-------- Input data

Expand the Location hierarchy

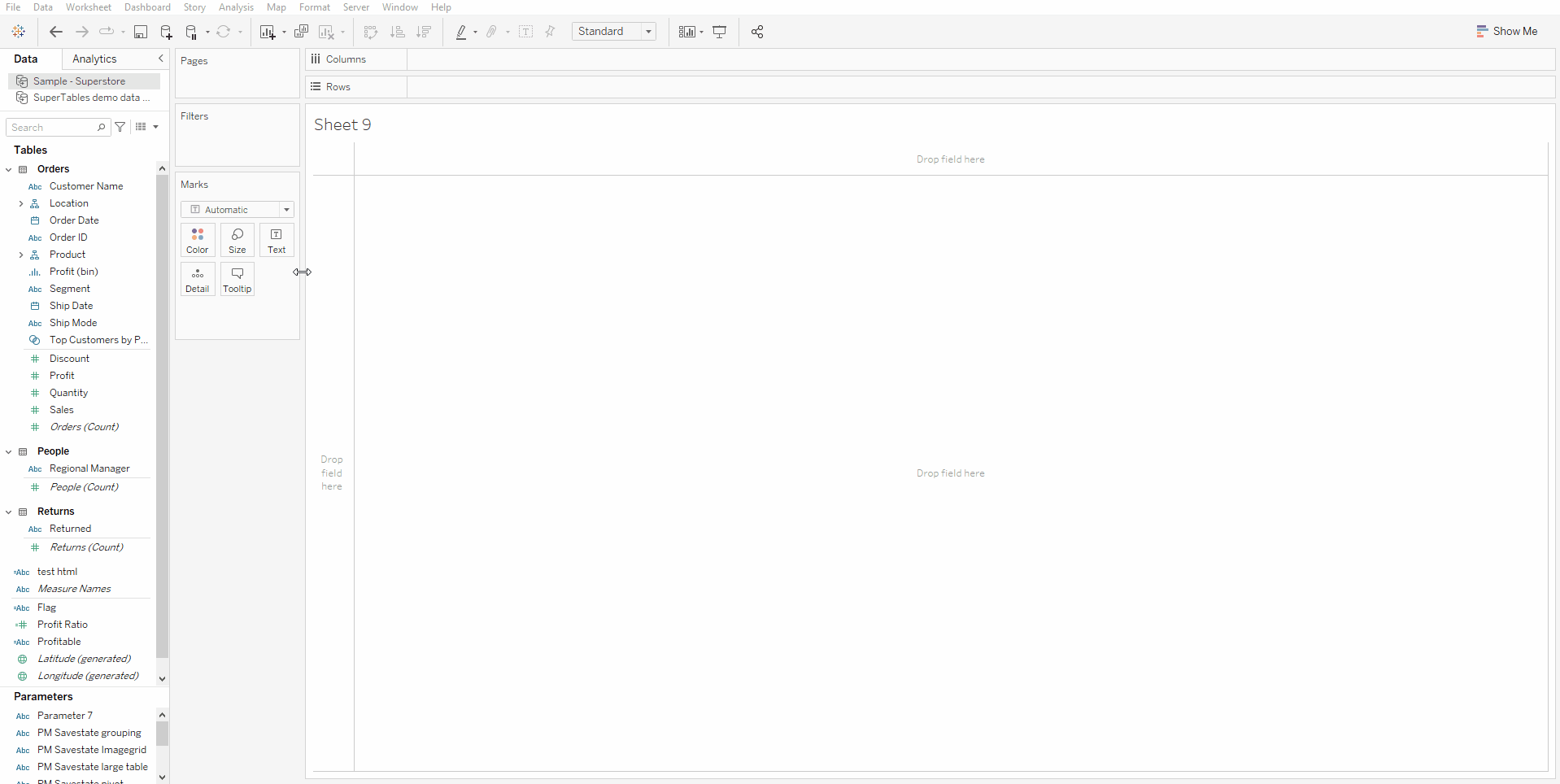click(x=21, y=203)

----------------
-------- Input data

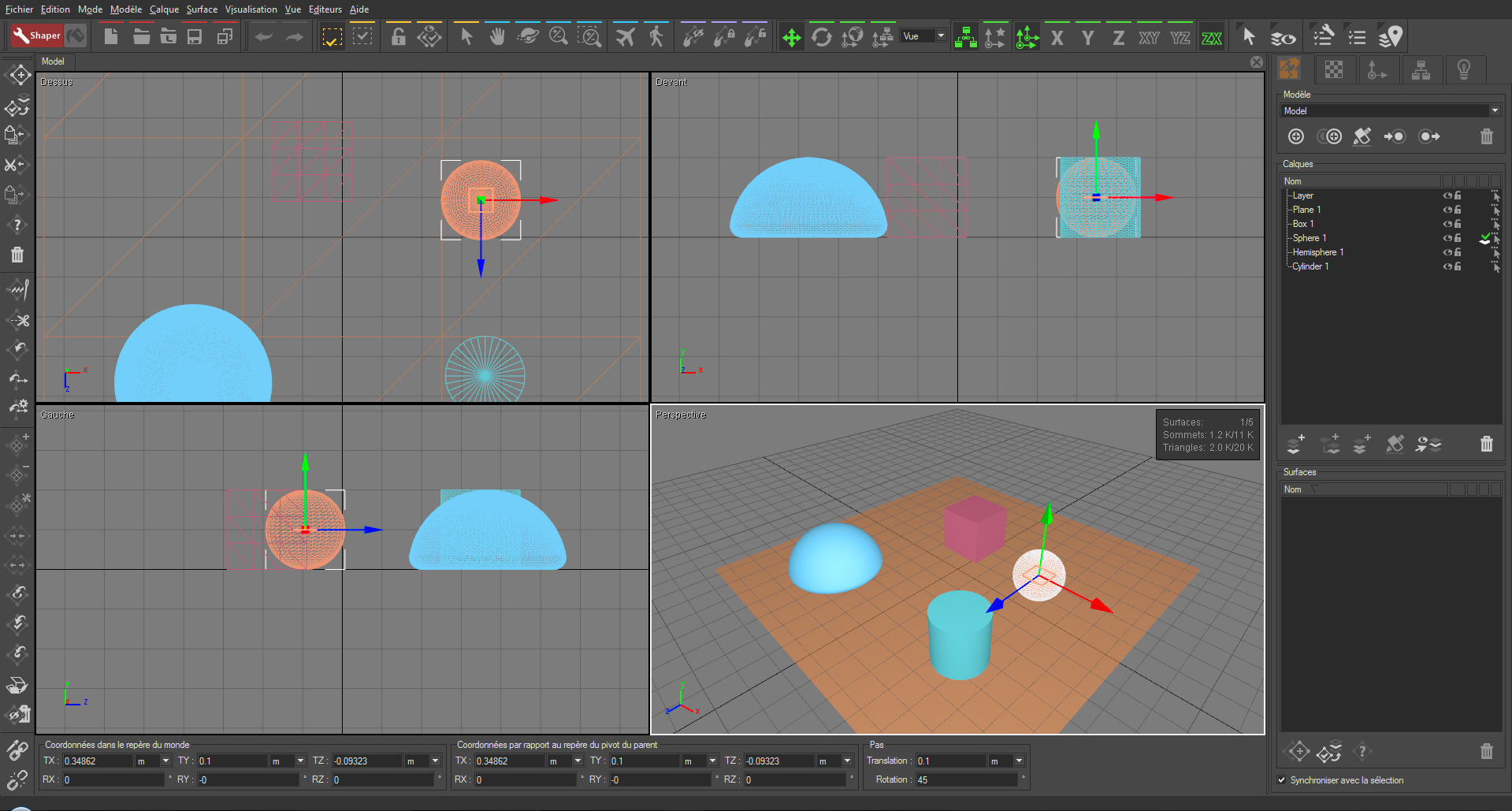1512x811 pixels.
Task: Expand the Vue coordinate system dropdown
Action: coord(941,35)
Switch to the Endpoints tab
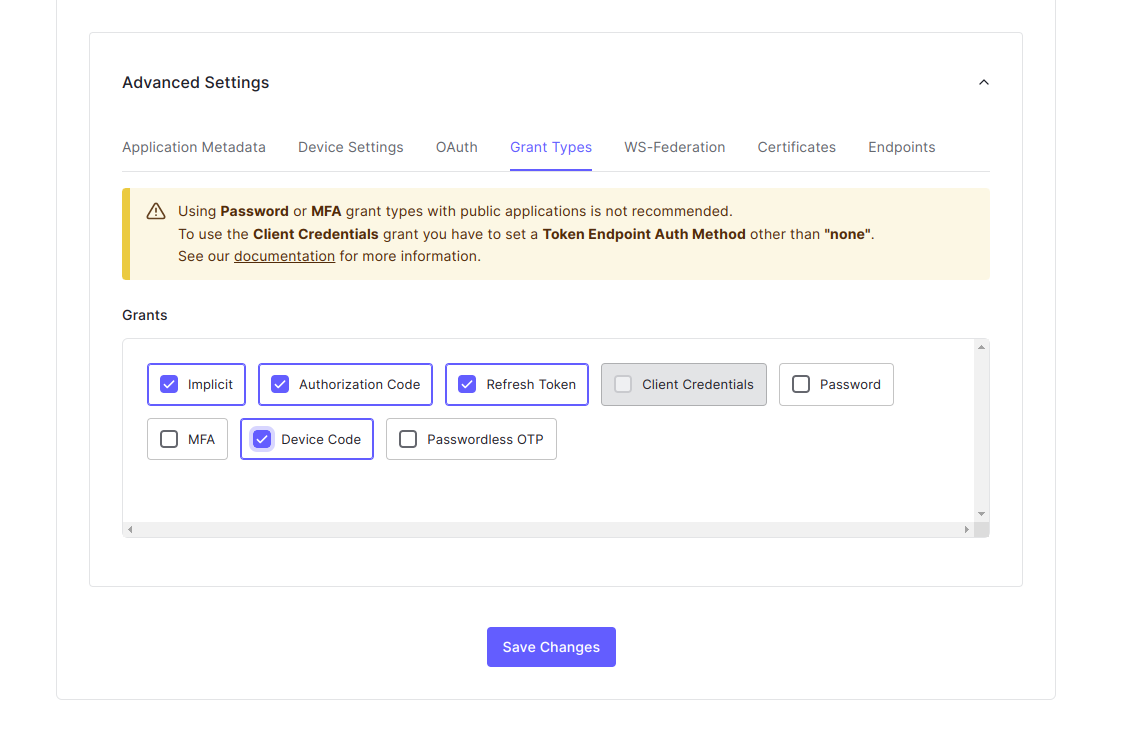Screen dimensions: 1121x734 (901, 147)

----------------
-------- Input data

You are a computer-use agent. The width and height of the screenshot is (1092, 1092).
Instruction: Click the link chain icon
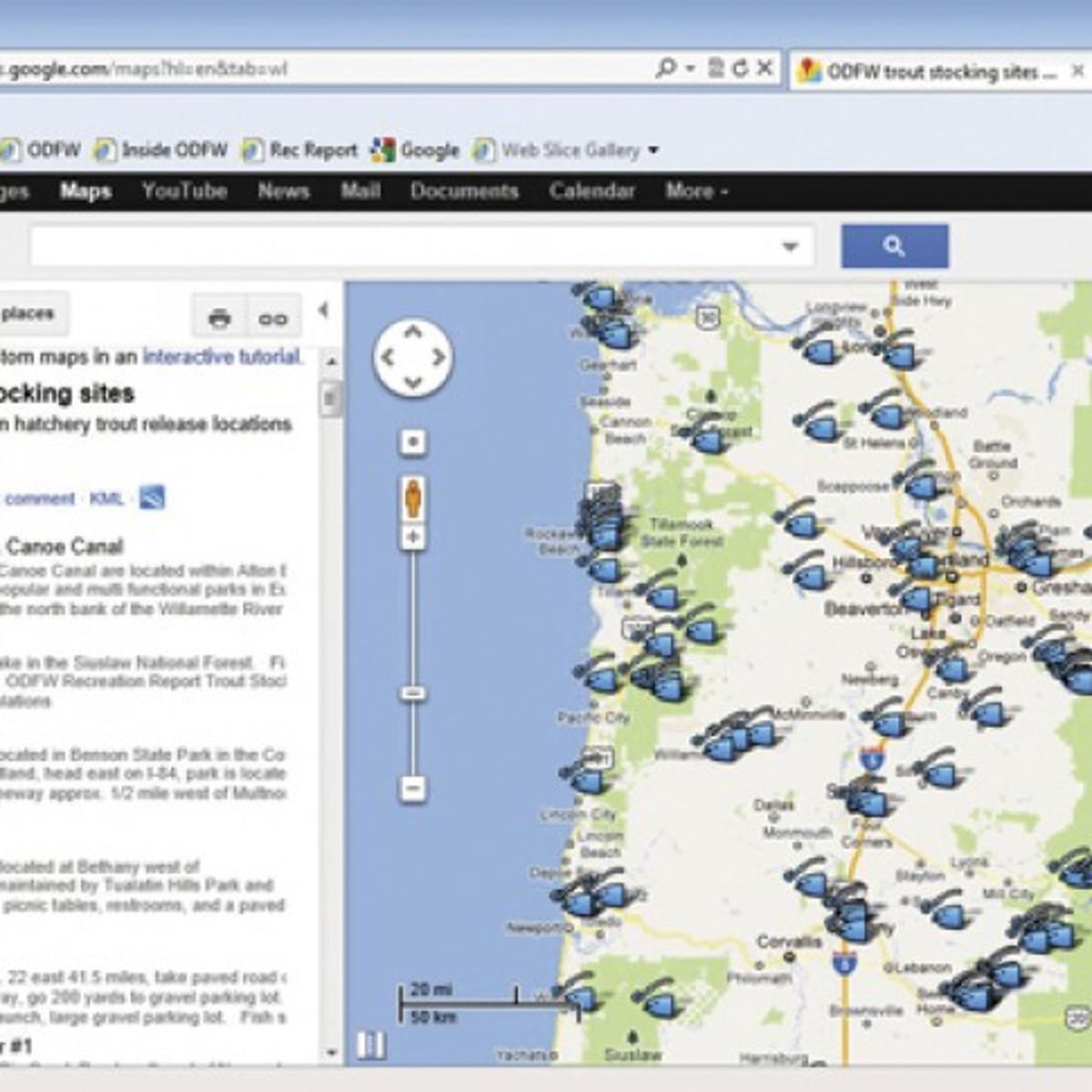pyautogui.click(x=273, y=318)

----------------

Copy out, word for word, the rows that begin with the line containing "You are a computer-use" and end with the line containing "pyautogui.click(x=273, y=318)", including both of those lines. Leave the pictures out.

* _Finished answer_:
You are a computer-use agent. The width and height of the screenshot is (1092, 1092).
Instruction: Click the link chain icon
pyautogui.click(x=273, y=318)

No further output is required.